圖 6 轉基因植株中PeCCR基因表達的分析Fig. 6 Gene expression analysis of PeCCR1in transgenic plants

圖 7 擬南芥莖橫切面Fig. 7 Transverse sections of Arabidopsis stem overexpressing PeCCR

圖 8 過量表達PeCCR擬南芥莖木質素含量分析Fig. 8 Lignin content analysis of Arabidopsis stem overexpressing PeCCR

目前，木材安全已經上升到我國國家戰略的高度，隨著天然林保護政策的實施，木材供給不足的問題日益突出。竹材已成為木材資源的重要替代品，有效緩解了木材的供需矛盾，在我國區域經濟發展和生態保護當中都發揮著不可替代的作用。研究竹材形成的分子機制，對于未來竹子的分子育種具有重要價值。毛竹基因組草圖的發表與數據應用[25,29]，為從毛竹中克隆目的基因，研究其功能提供了方便。本研究克隆了木質素生物合成途徑中的關鍵酶基因PeCCR，其編碼蛋白長度(341 aa)比七彩紅竹的IhCCR-1 (345 aa)和巴拉圭瓜多竹(354 aa)略短，但都含有CCR家族特有的蛋白保守結構域，是CCR家族成員之一。毛竹CCR家族包含17個成員[30]，在基于毛竹、水稻和擬南芥CCR氨基酸序列構建的系統進化樹中，毛竹各CCR成員均與單子葉植物水稻聚類到較近的位置，而與擬南芥的距離相對較遠(圖略)，這與前期研究相一致[31]，且PeCCR與水稻的OsCCR4 (OS09G04050)聚類在一起，二者的蛋白相似系數為88.2%，而OsCCR4是功能性CCR的候選者[32]，表明PeCCR與OsCCR4可能具有相似的功能。

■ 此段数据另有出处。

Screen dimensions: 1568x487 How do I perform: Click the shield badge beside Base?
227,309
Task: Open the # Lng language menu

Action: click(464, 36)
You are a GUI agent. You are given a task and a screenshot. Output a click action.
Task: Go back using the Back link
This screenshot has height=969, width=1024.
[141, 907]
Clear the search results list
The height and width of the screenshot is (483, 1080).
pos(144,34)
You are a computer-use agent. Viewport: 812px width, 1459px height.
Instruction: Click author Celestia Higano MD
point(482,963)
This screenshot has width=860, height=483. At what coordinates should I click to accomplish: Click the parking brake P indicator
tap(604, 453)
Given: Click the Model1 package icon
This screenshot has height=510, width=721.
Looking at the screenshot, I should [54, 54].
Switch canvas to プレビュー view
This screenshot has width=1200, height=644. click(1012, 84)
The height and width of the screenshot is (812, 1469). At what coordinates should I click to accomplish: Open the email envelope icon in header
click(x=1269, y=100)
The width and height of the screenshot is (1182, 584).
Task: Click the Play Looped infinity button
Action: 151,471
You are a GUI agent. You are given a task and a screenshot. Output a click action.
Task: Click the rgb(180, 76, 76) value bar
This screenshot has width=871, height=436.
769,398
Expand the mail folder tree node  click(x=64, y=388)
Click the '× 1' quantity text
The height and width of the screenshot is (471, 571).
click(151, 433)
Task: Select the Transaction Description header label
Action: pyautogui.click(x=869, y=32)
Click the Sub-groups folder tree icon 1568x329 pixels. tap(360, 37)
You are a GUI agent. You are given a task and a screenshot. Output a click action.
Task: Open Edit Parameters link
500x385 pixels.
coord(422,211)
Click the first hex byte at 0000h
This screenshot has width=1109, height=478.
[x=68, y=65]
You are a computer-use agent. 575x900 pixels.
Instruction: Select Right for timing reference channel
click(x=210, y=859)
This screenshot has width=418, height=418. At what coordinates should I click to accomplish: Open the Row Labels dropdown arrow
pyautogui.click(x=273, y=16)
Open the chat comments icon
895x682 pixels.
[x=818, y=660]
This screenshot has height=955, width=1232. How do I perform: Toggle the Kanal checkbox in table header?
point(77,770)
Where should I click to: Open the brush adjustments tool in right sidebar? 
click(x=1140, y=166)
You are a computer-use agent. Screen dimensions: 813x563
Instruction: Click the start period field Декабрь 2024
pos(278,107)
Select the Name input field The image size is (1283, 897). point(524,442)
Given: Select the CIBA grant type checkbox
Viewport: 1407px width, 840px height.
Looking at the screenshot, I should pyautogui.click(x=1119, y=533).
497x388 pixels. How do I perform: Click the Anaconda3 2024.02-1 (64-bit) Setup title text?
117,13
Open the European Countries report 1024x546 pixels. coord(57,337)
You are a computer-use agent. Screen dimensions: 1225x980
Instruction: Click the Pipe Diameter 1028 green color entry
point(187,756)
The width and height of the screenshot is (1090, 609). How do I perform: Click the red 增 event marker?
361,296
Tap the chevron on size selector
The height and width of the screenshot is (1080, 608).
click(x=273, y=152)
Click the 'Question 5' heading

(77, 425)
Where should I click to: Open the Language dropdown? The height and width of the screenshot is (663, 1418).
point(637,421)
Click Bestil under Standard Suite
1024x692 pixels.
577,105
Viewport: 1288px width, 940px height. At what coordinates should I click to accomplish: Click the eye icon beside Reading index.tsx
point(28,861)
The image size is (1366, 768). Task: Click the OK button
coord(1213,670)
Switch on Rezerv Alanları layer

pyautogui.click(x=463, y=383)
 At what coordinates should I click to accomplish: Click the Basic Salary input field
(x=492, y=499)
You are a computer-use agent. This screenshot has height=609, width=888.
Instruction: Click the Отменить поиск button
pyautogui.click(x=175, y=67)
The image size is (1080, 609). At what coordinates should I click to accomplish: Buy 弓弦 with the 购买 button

基于轉錄組數據的表達譜和實時定量PCR的結果都表明，PeCCR在毛竹根中的表達豐度最高，與小麥的Ta-CCR2(AY771357.1)在根中表達豐富[33]相類似。切片組織化學染色結果表明，毛竹筍的木質化程度隨著筍高度的增加而不斷加強，且其中PeCCR的基因表達量呈上升趨勢，這與小麥處于木質化的根中Ta-CCR2高表達相一致[33]。研究表明，體外重組Ta-CCR2蛋白對阿魏酰CoA、5-OH-阿魏酰CoA、芥子酰CoA和咖啡酰CoA具有幾乎相似的轉化效率，表明它參與愈創木基木質素(guaiacyllignin, G型木質素)和紫丁香基木質素(syringyllignin, S型木質素)合成[33]。PeCCR與Ta-CCR2的氨基酸序(AAX08107.1)一致性為87.1%。在擬南芥中過量表達PeCCR，促進了轉基因植株的生長發育和開花提前，顯著提高其莖中木質素含量，進一步表明具有參與木質素生物合成的功能。另外，研究表明，CCR基因還能通過影響微纖夾角來影響木材材質的密度和硬度[34]。由此表明，毛竹材性形成過程中，PeCCR可能是通過參與調控木質素含量、木質素單體比例等多個方面來影響其材性的，但其在毛竹中的具體功能有待于深入研究。

4 結 論

本研究從毛竹克隆了PeCCR基因，用RTPCT技術證明該基因在毛竹實生苗不同組織中存在表達差異；在野外隨竹筍高度的增加，木質化程度加強，PeCCR基因表達量上調；在擬南芥中過量表達PeCCR，促進了轉基因植株的生長發育，開花提早，木質素含量增加。本研究對于深入研究竹子木質素合成調控與竹材材性形成機制具有重要參考價值。